TEXT SHOWN>
|---|
Tuesday, December 16, 2014

Happy Holidays!




Holidays rock not just because of eggnog, but because you get to proclaim to all the world that your year was worth something.  We Trionfo’s have hit six states and the Yucatan peninsula.  Can you top it?  Can you, can you, can you? 

Okay, now that the mandatory bragging sections of this "letter" is over, we can focus on my kids and their strange, wonderful, fevered behavior.  Do not blame me that half of this is about Carter and his destruction.  Half of my life is about Carter and his destruction.


One fine summer day, the girls and I were painting fingernails in our friend Amy’s driveway, but Carter kept getting into the polish.  “Stop!  You’ll break the bottles,” I said.  Wrong thing to say. Break?  Carter took a bottle of polish and threw it as hard as he could onto the concrete, screaming when it shattered in a pink explosion.  Then he saw me coming and ran barefoot through glass and straight into the street where a car had to stop for him.  I locked him in his room for a time-out and he said, “Why am I in a time-out?  I’m being good now.  I’m not crying.”  He was totally serious.
|---|
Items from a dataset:

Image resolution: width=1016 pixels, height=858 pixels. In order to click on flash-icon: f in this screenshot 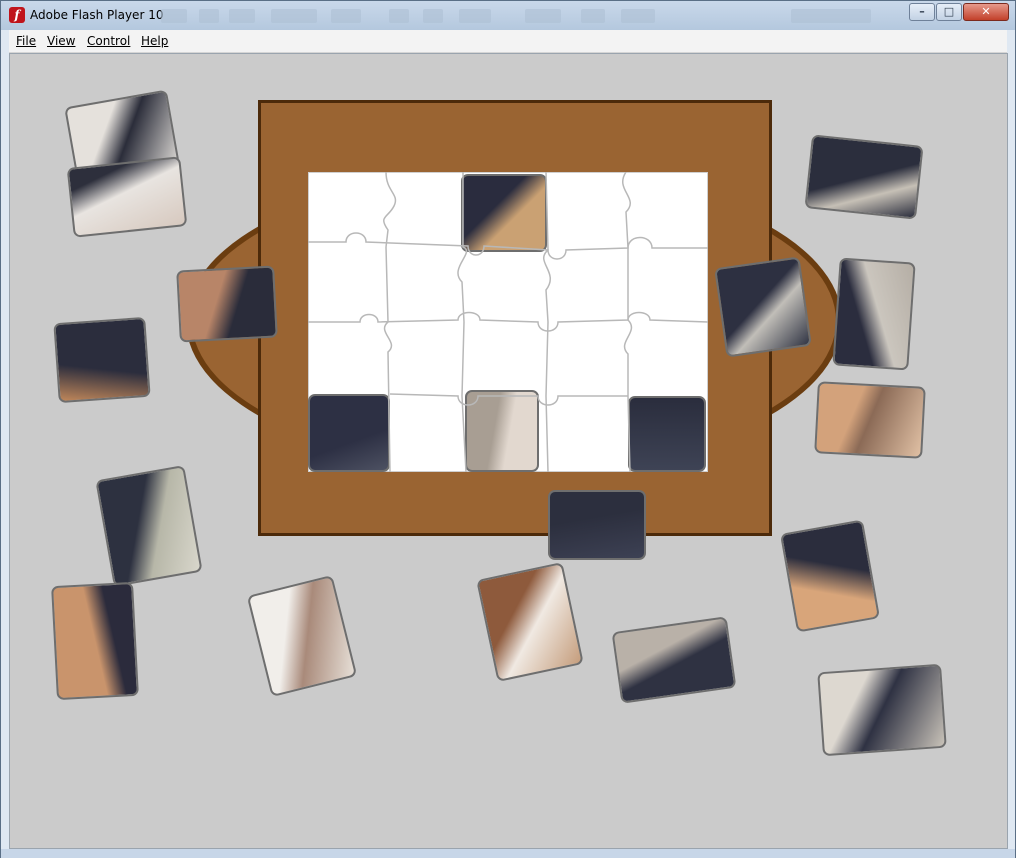, I will do `click(17, 15)`.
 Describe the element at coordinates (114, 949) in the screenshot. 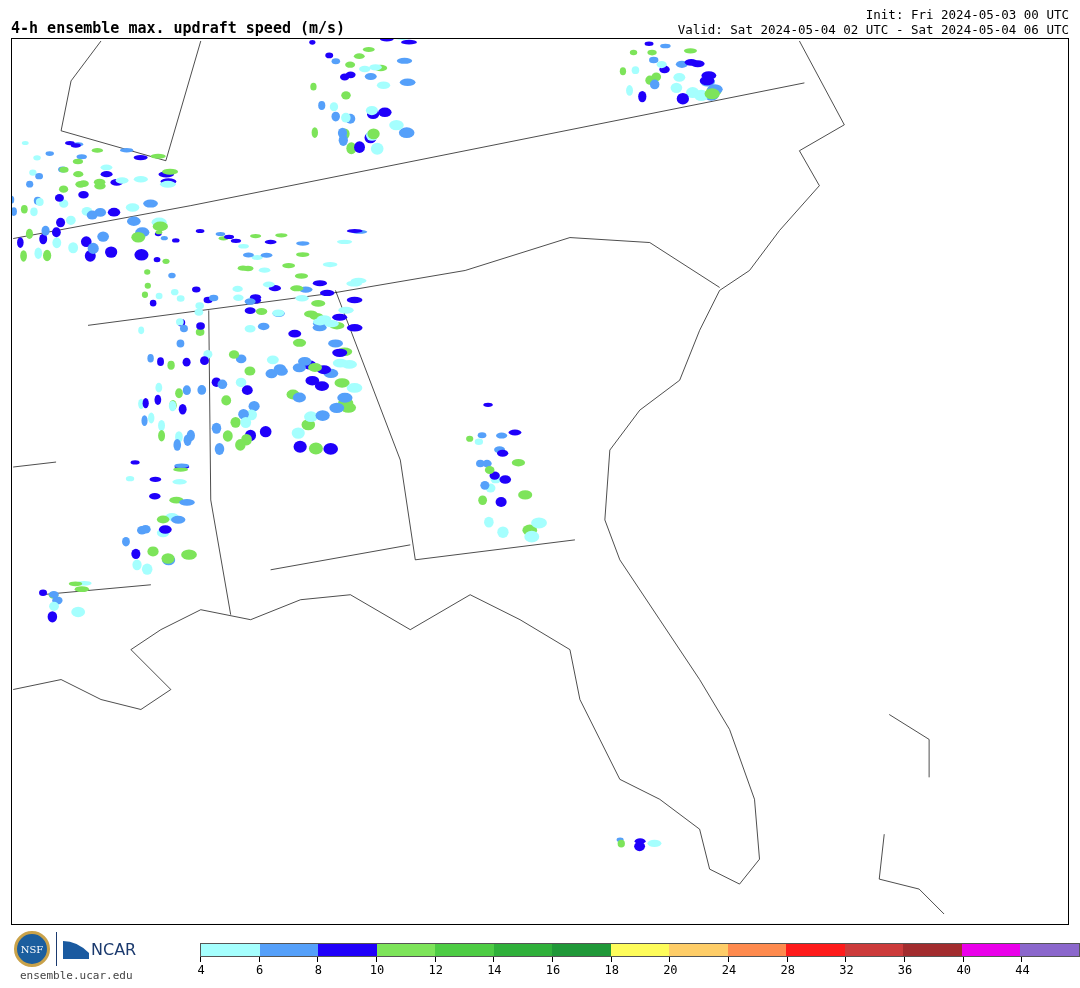

I see `ncar-logo-text: NCAR` at that location.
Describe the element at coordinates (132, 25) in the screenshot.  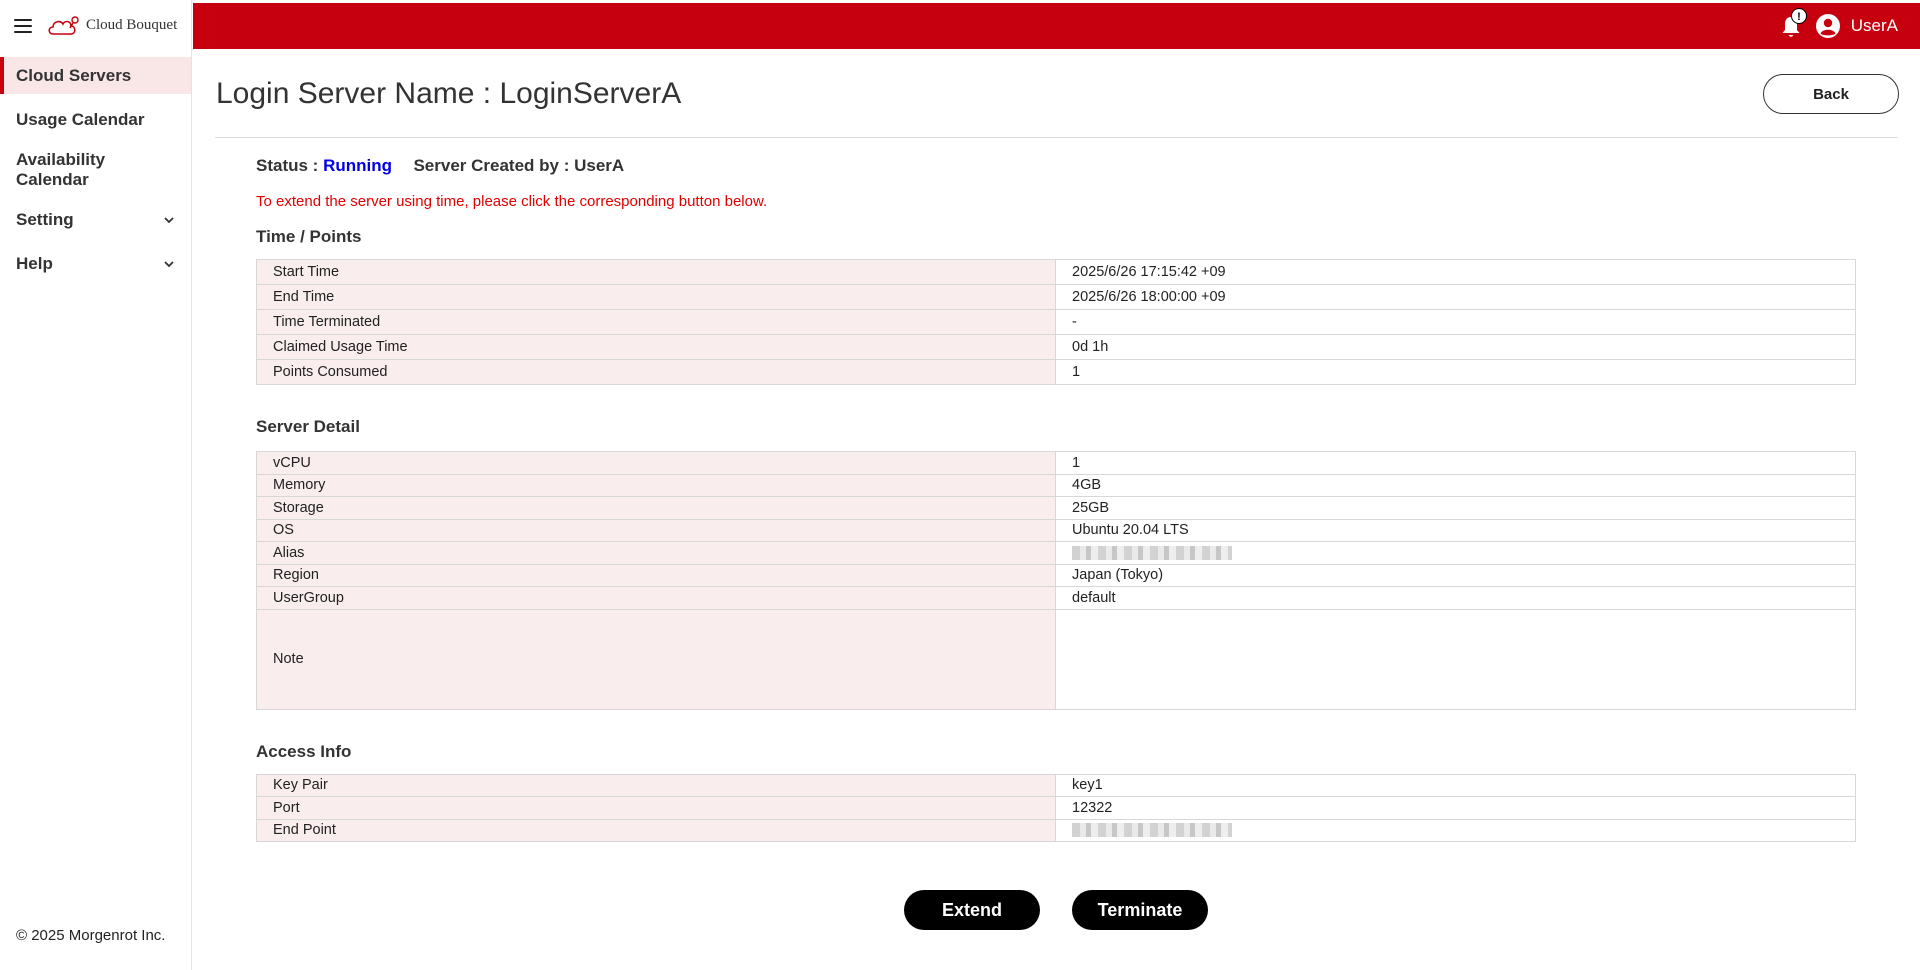
I see `logo-text: Cloud Bouquet` at that location.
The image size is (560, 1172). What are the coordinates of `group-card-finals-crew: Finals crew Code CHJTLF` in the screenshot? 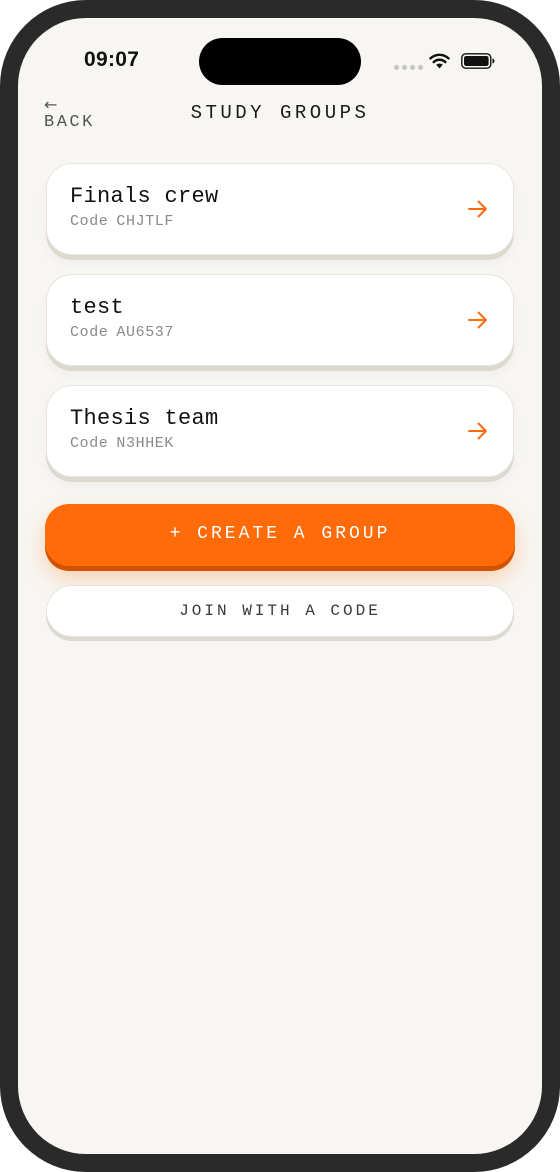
|---|
ASSIGNMENT>
Answer these questions about the holiday letter:
1. How many states did the Trionfos visit this year?
2. In whose driveway were the girls painting fingernails?
3. What color was the nail polish that shattered on the concrete?
These lines come from a different source than the text.

FINISHED EXERCISE>
1. Six
2. Their friend Amy's
3. Pink